My name is Jemma-Tiffany. I have a rare condition called hyperacusis. My childhood was very different than most kids, I have been unable to attend social events, stores, most public places, listen to music, wash dishes, go on vacation, or even take showers because the noise causes me extreme physical pain and lingering migraines. I love books, when I was younger I would often be resting due to pain, and I would listen to books on volume 1. I have enjoyed making up stories ever since I was little, I would act out stories with my dolls.

Most of the time I would, still do, stay in my soundproof bedroom, closet, or grandmas underground basement. Imagine that silverware touching a plate felt like being stabbed in the temple and ear, and people talking and laughing felt like being punched in the head, and getting a migraine afterward. I also have several other medical conditions including: legally blind, chronic migraines, and seizures.

Unfortunately most doctors didn’t believe that I was in physical pain and thought that I had a psychosomatic condition, as there is very little research on pain hyperacusis. As a result, I was often subjected to sound exposure treatments that increased my pain and worsened my hyperacusis.

I have been on Home & Hospital many times, and attended several different educational placements. The school system has been unable to meet my needs even in a small Special education program with a lot of accommodations, attending school is intensely painful for me, and I am often absent due to lingering migraines from noise.

In the sixth grade, I attempted suicide, as I could not bear the pain and misunderstanding of others associated with my hyperacusis. I ended up in a psychiatric hospital, and they didn’t make any accommodations during my stay. I was forced to participate in activities all day with kids constantly screaming and banging. I was exposed to loud music, movies, guitars, vacuum cleaners and much more, despite altering staff that I was in extreme pain. It felt like someone had broken the bones in my skull and my ears felt like they were on fire. I was discharged with a sound exposure plan, which was very painful for me. For the next two years I begged God to please do something to ease my pain.
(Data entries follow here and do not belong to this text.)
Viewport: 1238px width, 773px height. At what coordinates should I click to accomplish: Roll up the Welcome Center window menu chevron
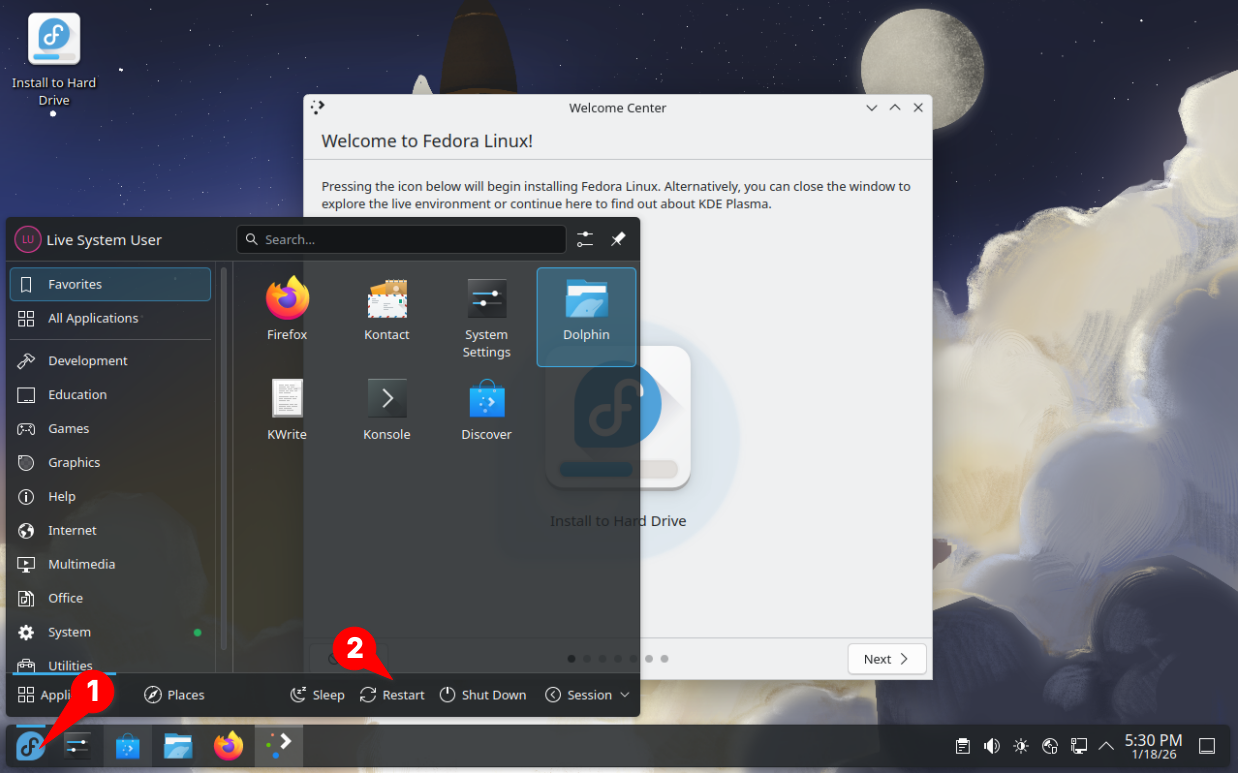pyautogui.click(x=871, y=108)
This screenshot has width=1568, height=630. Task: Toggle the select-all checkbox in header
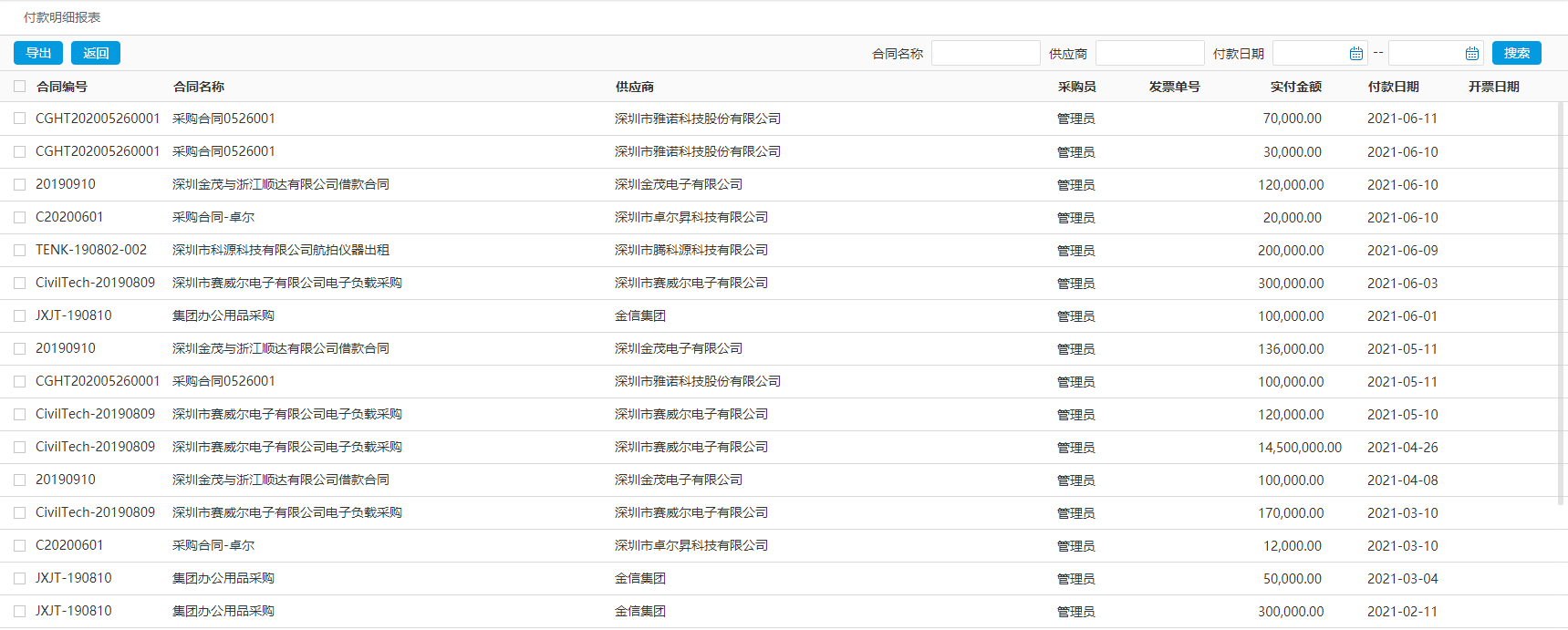(x=19, y=87)
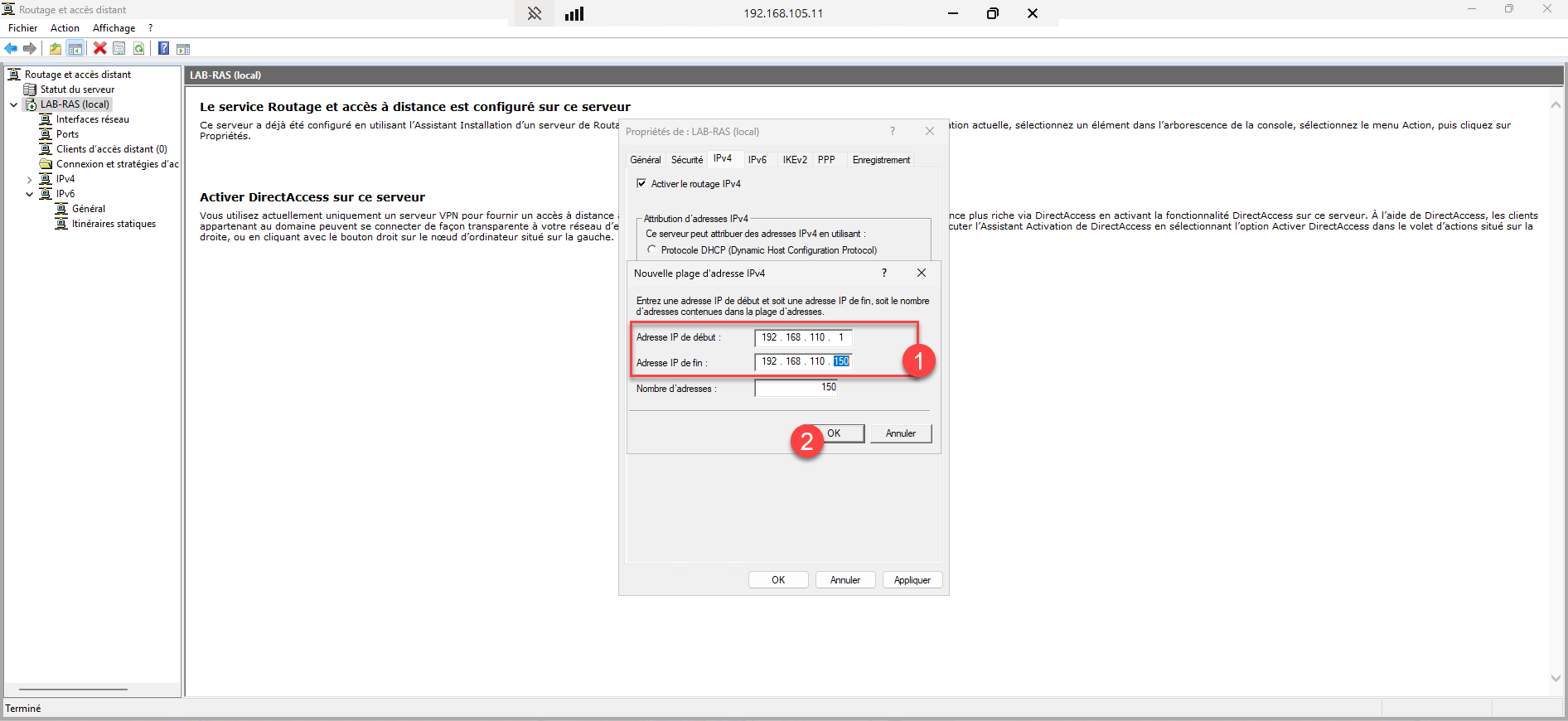
Task: Select the Protocole DHCP radio button
Action: pos(652,249)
I realized I needed to write a medical research based argument for my doctors and parents to stop this treatment. I did a lot of research and just before my 12th birthday, I wrote my first medical argument. The next three years, attending school was still intensely painful for me, and I attempted suicide again in eighth grade. I was sent to the ER, and I prayed hard that God would prevent me from being hospitalized, and help me to have a less painful life. I promised God, if he would do this that I would get baptized and give my life to him. God worked a miracle, and not only prevented me from being hospitalized, but provided me with enough medical research that I showed to convince my doctors and parents not to do sound exposure. I kept my end of the promise, and had a private baptism.

Despite continuing to endure intense pain from noise, God quickly began to pour out blessings into my life.

The summer before ninth grade I published a short story on Wattpad, called The Moonstone Girls.  I joined a hyperacusis Facebook group. I discovered Hyperacusis Research, a nonprofit organization dedicated to finding a cure to pain hyperacusis.

In ninth grade, Hyperacusis Research published several articles about pain hyperacusis. This new research helped my doctors and adults in my life to start to understand my hyperacusis better. I began to write more research papers to my doctors in favor of sound avoidance, citing Hyperacusis Research.

I began my first novel with plans of formal publishing called, Alien Princess. It is a sci-fi story, but the main character has hyperacusis.

In tenth grade, I started working to try to get Maryland to create a school program for students with hyperacusis. In February, I was given a chance to talk about being a student with Hyperacusis, in front of the Howard County Department of special education and make recommendations.

Once COVID-19 quarantine began I’ve been able to stay in my bedroom and closet most of the day and been in less pain, and do a lot more. I created a Hyperacusis awareness: website:https://hyperacusisawareness.wordpress.com/  to try to help people with Hyperacusis. My hope is that my books will be able to touch other young people like myself who have rare/painful conditions, and raise awareness about hyperacusis, put in place laws to accommodate those with hyperacusis, and push for more research to be done on hyperacusis.

I believe that God has used my Hyperacusis to teach me how to put my faith in him, as well as how to stick to and fight for something you know to be true no matter how hopeless the circumstances. To anyone living with Hyperacusis or any type of chronic pain/rare disease/ environmental illness, remember that you are the expert in your own body. Continue to fight, continue to research, and continue to try to educate your medical professionals, friends, family, and community. Above all, pray. You may not know it now but your simple existence is helping to educate and raise awareness about your condition to make things better for those who come after you.

I am so thankful to God for everything that he has done for me, my experiences have shown me that he truly can perform miracles.